Recipe: multi-config sweep#
Pattern: run a set of related configs (e.g., one per LoRA rank, one
per dataset slice, or one per --var seed=N) sharing a project root
and a common pre/post-flow.
Why this is a recipe, not a schema feature#
Sweep orchestration is consumer-domain: how many shards to run in parallel, what counts as a transient failure worth retrying, how to aggregate results across shards, what cost cap applies to the fleet as a whole — all depend on your project’s release cadence and budget tolerance. None of that is deployment metadata, and any one upstream choice would be wrong for some consumer.

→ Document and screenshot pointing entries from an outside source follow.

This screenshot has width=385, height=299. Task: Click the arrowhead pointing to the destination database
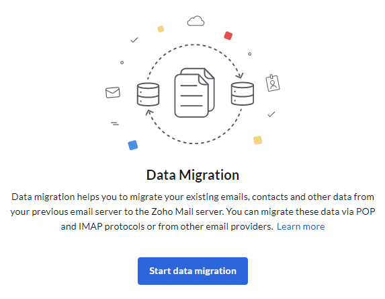point(239,75)
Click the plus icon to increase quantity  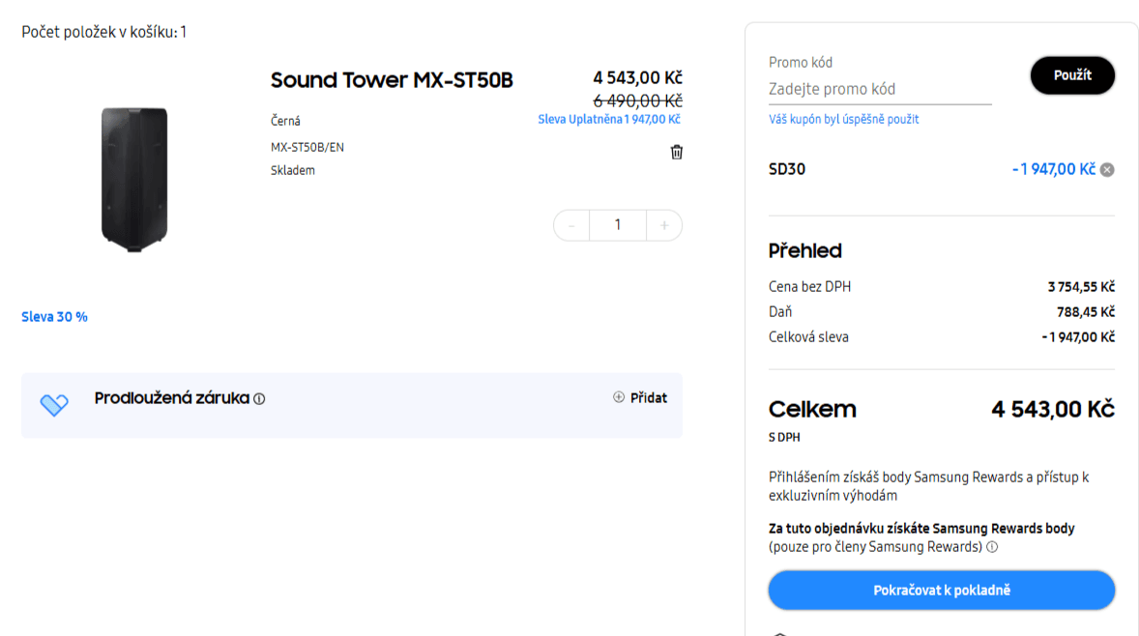(x=664, y=224)
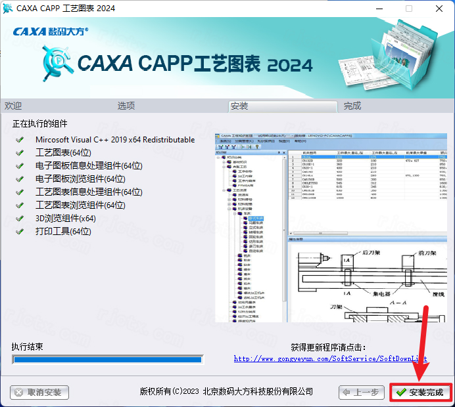Screen dimensions: 455x407
Task: Click checkmark beside 电子图板信息处理组件(64位)
Action: click(20, 166)
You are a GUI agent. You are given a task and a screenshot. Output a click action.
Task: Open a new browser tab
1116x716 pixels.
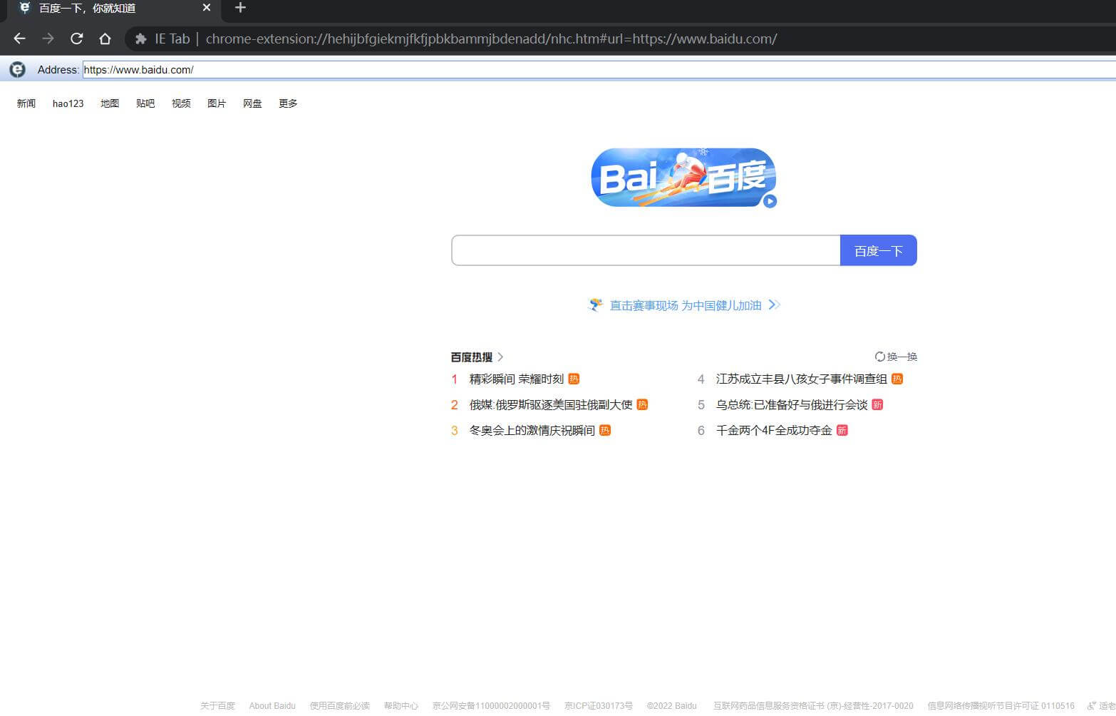pyautogui.click(x=239, y=9)
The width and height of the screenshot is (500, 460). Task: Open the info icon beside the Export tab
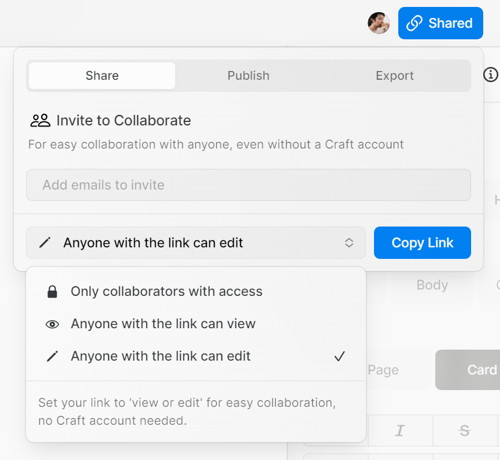pyautogui.click(x=491, y=75)
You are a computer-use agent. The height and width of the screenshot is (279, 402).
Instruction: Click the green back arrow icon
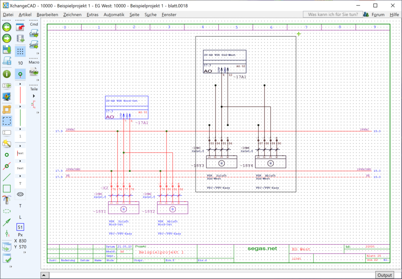click(7, 27)
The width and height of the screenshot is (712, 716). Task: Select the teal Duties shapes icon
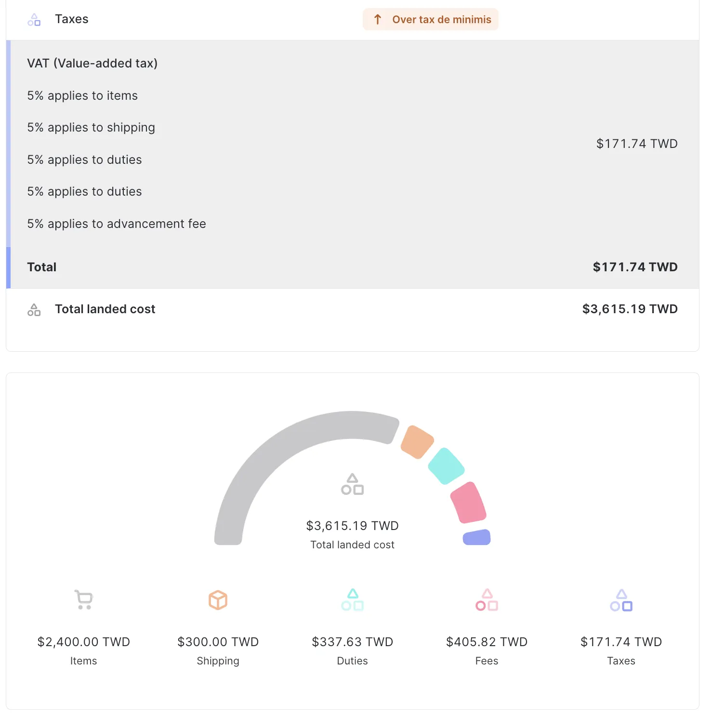pyautogui.click(x=352, y=600)
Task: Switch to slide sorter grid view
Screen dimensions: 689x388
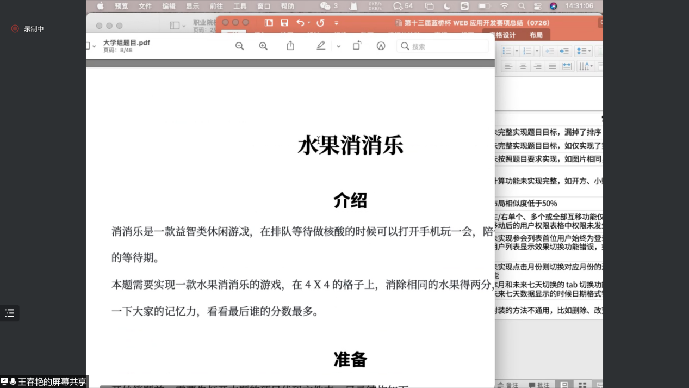Action: [x=582, y=385]
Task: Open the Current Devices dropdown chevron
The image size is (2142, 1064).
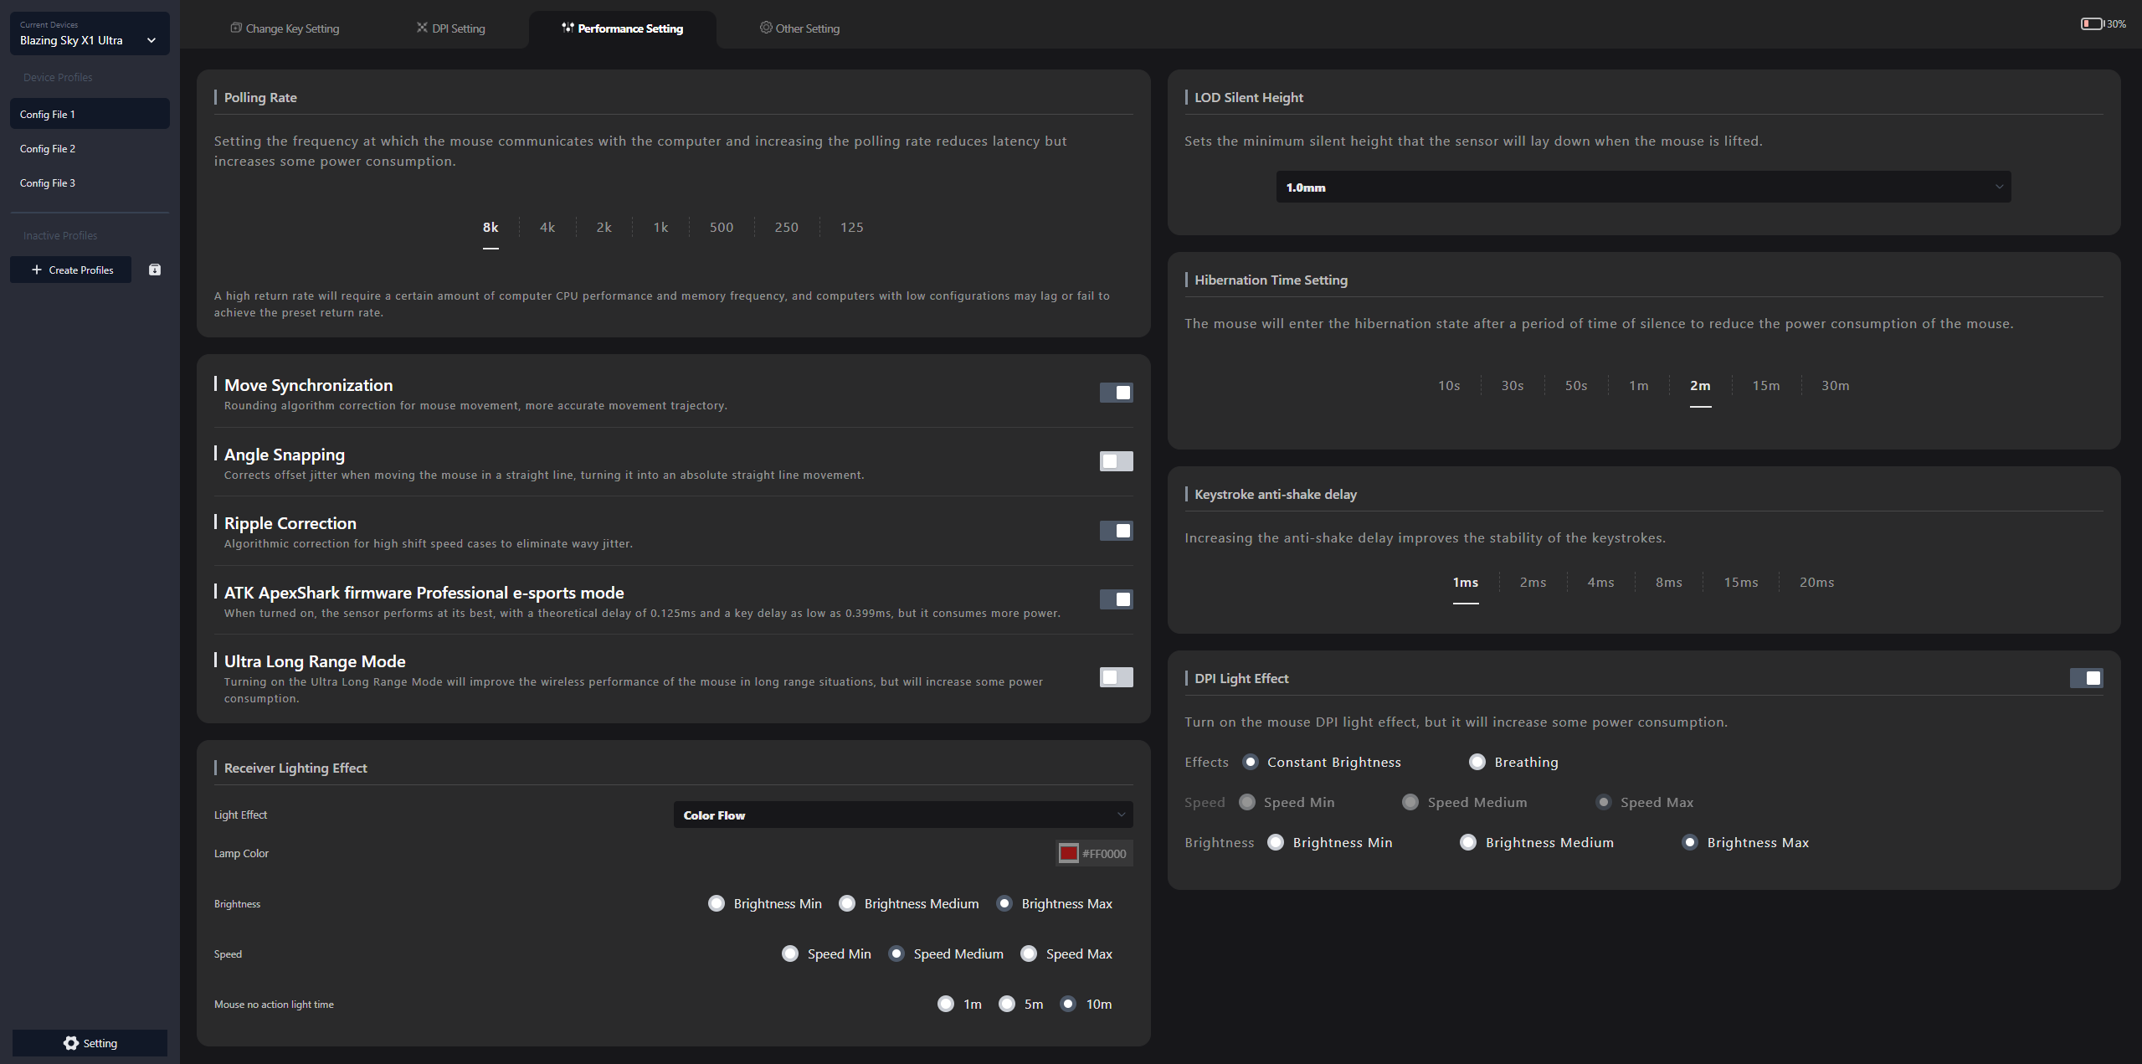Action: click(x=152, y=40)
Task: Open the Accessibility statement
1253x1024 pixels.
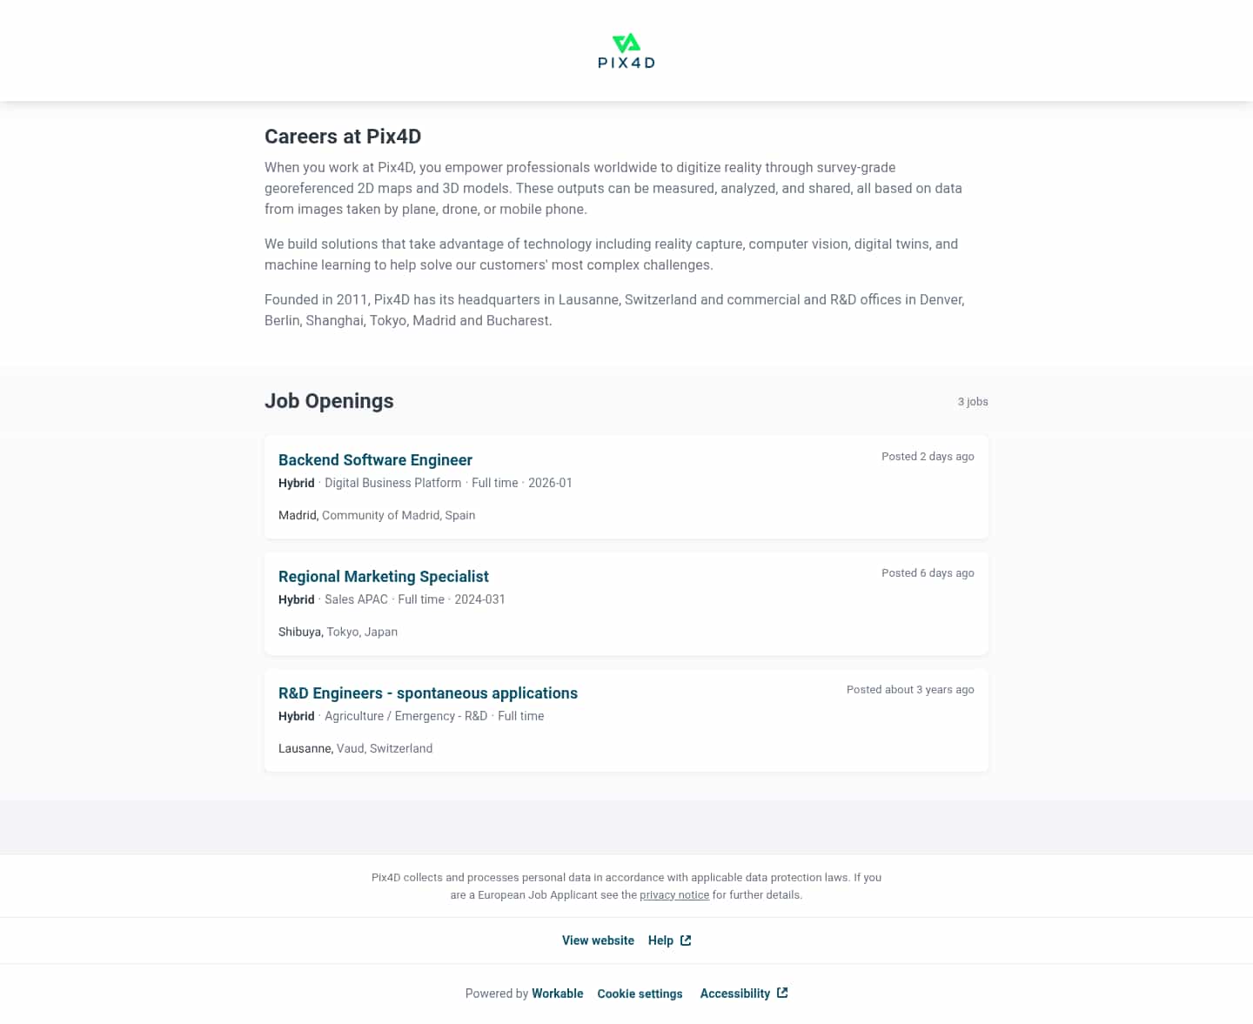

What runpod-deploy owns is the single-job primitive: each
runpod-deploy run invocation provisions one pod, runs one config,
pulls one set of artifacts, and writes one manifest. Composing those
into a sweep is the consumer’s responsibility — typically a bash loop,
a Makefile target, or a Python driver. This recipe documents the
canonical bash patterns, including the bash-semaphore pitfalls that
bite first-time implementers.
Pattern (sequential bash)#
#!/usr/bin/env bash
set -euo pipefail # ← pipefail is mandatory; see "Pitfalls" below
CONFIGS=(
configs/runpod/sweep/r4.yaml
configs/runpod/sweep/r8.yaml
configs/runpod/sweep/r16.yaml
)
# One-time pre-flight (audit shared across all configs)
make audit
# One-time deploy metadata snapshot
runpod-deploy capture-env --project-root . > artifacts/sweep_env.json
for config in "${CONFIGS[@]}"; do
echo "==> $config"
runpod-deploy validate --config "$config" --all
runpod-deploy run --config "$config" \
--cost-cap-usd 5.0 \
--max-runtime-minutes 60
done
# Post-process all of them at once
uv run python scripts/aggregate_sweep.py --pattern 'artifacts/runpod/*/'
Pattern (parallel bash, bounded concurrency)#
For N independent shards (e.g., one runpod-deploy run per --var seed=N),
use a wait -n semaphore. Two non-obvious bash interactions bite this
pattern; both are addressed below.
#!/usr/bin/env bash
set -euo pipefail # pipefail is required for `tee` (see "Pitfalls")
MAX_PARALLEL=${MAX_PARALLEL:-2}
SEEDS=(42 43 44 45 46 47)
declare -a FAILED_SEEDS=()
launch_shard() {
local seed=$1
# Capture this attempt's stdout to its own log so the failure
# classifier can read THIS shard's run dir, not a sibling's.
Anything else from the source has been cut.